Illana and Izzy are thrilled to be working together again as director and costume designer, having collaborated on a New York production of a night-circus-themed A Midsummer Night’s Dream together in 2013. Izzy Fields is a New York-based costume designer with stage and film credits. She is an MFA graduate of the Tisch School of Design and is the resident costume designer for both Fault Line Theatre and National Yiddish Theatre-Folksbiene in New York City. She recently opened a new musical called Part of the Plan, music by Dan Fogelberg, in Nashville at Tennessee Performing Arts Center.

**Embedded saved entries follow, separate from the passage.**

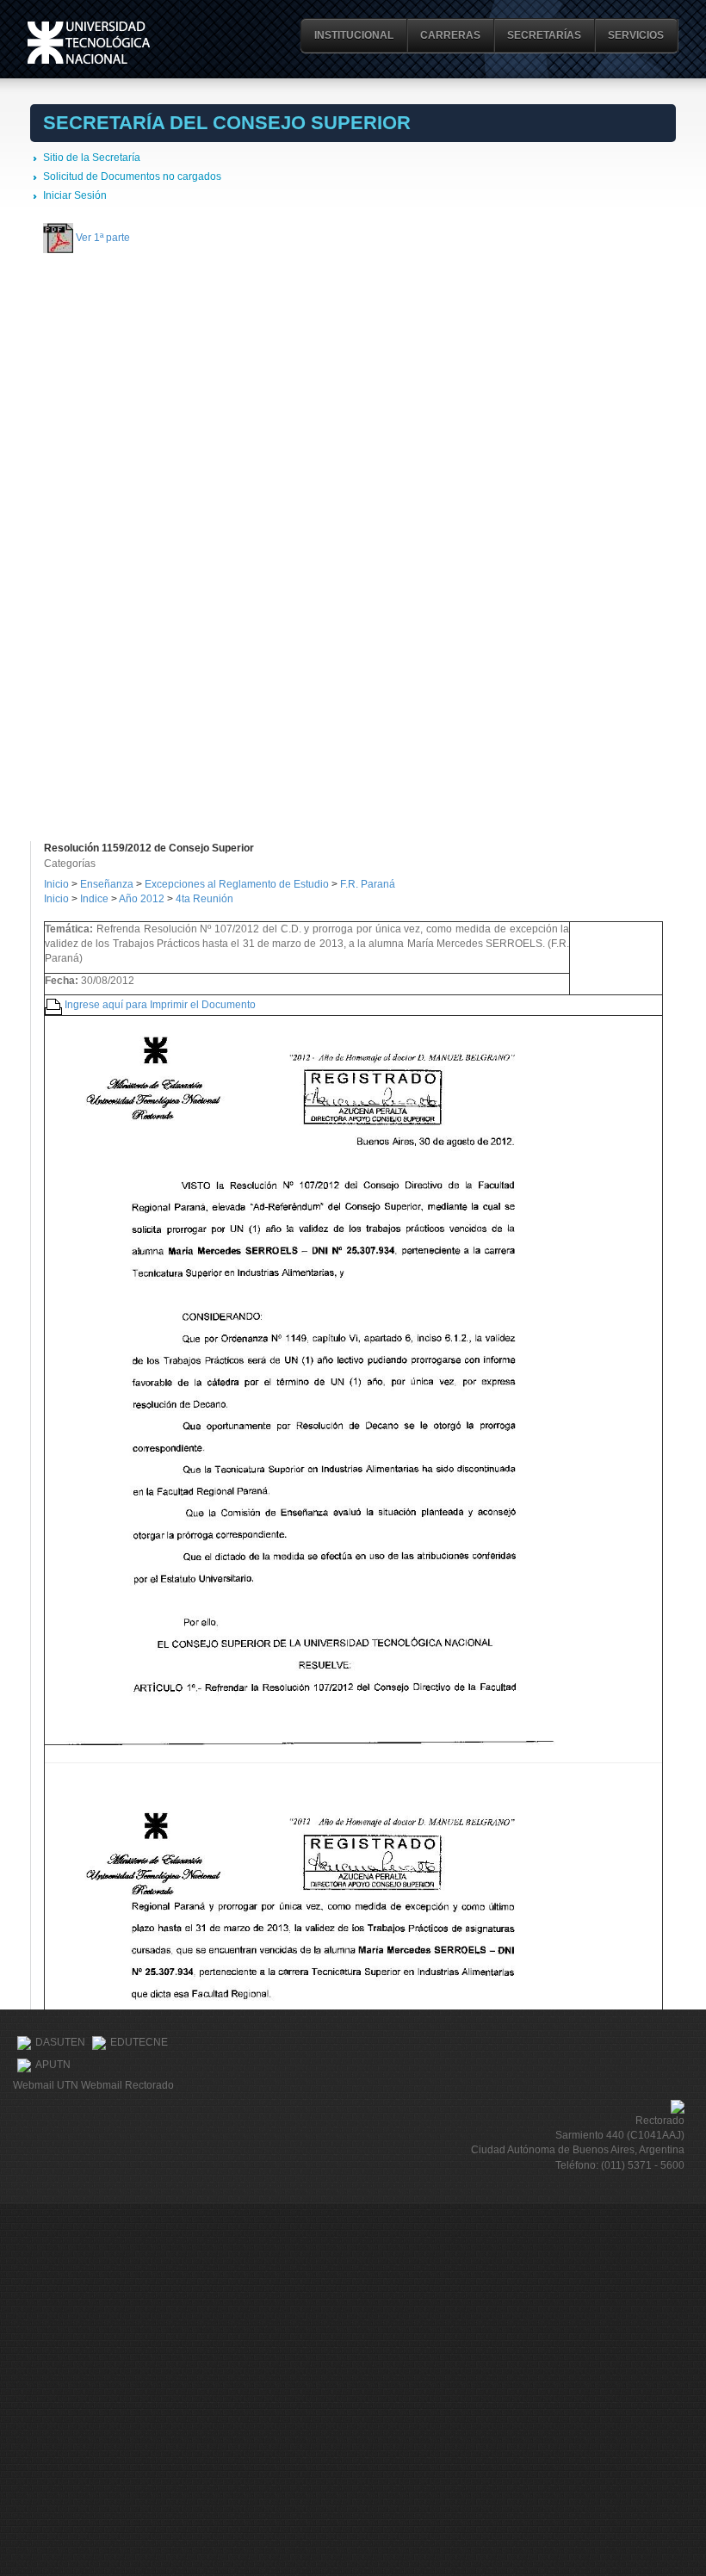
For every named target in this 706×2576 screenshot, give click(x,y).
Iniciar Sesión (75, 195)
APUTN (53, 2065)
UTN (89, 42)
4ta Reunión (204, 899)
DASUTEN (60, 2042)
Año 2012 (141, 899)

Izzy is the cousin of Fort Worth’s Barry Schneider, also a congregant of Ahavath Sholom.
A Lost Leonardo runs at Amphibian Stage Productions, 120 S. Main St., through Nov. 5. General admission tickets are $33. Fore more information, visit amphibianstage.com or call the box office at 817-923-3012.
You may also walk away with a secret or two about the origins of the Mona Lisa.